I’ve spent the last 2 weeks laid up in hospital/on bed rest, I’m 3 days into my first week back at work and today I feel pants.
I’m not sure if its the lovey dovey rubbish that’s being shoved down everyones throats at this time of year, or if its just one of those days. Work is so busy, I’ve so much to catch up on so I’ve been in the office a lot longer than I should have been, and not reaping any kind of reward, financial or otherwise for my time, I’m just about to log on at home to carry on working, and I’ll probably be working well into the night to make tomorrow a tad more bearable.
Its times like this that I wish I had someone, just to unconditionally support me. I’m so fine with being on my own, most of the time, but every now and again, its tiresome and boring. If I was with someone, I’d want to be able to make plans, something to look forward to, something I could focus on while at work to get me through. I like a schedule, so saying on this date we’ll go to London, wrap up warm and ride the open top tourist bus with a coffee and a cake, all snuggled up to each other, would just make my year.
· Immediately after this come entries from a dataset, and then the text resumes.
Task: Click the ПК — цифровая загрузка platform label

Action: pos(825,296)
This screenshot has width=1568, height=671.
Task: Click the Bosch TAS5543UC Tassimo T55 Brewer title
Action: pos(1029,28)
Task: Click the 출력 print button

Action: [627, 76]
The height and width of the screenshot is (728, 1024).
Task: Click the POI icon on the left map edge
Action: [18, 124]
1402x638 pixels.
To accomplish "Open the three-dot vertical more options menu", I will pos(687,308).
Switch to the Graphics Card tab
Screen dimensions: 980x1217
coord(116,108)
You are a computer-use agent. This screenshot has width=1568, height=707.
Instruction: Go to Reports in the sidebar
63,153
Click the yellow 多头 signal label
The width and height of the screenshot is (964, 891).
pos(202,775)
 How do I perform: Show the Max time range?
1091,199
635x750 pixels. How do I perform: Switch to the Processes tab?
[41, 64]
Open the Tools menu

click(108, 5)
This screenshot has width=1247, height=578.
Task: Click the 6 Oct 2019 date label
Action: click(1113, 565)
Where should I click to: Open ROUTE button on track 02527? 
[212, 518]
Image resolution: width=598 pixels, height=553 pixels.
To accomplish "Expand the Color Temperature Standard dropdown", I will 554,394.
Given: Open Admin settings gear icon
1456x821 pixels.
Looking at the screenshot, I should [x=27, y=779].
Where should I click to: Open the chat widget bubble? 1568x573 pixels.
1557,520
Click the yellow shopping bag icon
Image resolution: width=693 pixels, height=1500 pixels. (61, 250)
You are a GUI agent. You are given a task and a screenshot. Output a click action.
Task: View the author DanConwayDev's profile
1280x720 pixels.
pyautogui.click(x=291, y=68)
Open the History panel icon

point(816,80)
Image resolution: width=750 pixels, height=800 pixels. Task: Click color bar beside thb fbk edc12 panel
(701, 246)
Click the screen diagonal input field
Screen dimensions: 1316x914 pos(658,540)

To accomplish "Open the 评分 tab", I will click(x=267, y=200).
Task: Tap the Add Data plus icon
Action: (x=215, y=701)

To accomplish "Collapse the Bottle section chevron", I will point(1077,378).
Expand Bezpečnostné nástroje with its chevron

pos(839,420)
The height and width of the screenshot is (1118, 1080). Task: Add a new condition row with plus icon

Actually, that’d be the perfect day for me.
Tomorrow, I have no doubt that I’ll be back to normal and continue rolling my eyes at the loved up couples causing a spectacle of themselves.
I know normally my posts are a bit more lighthearted, but I thought it would be prudent to show that I’m not always able to see the best parts of things all the time, although I do try, sometimes a bit of negativity is bound to slip out. I think its actually a good thing, because then when you start to see the positives, you appreciate them more.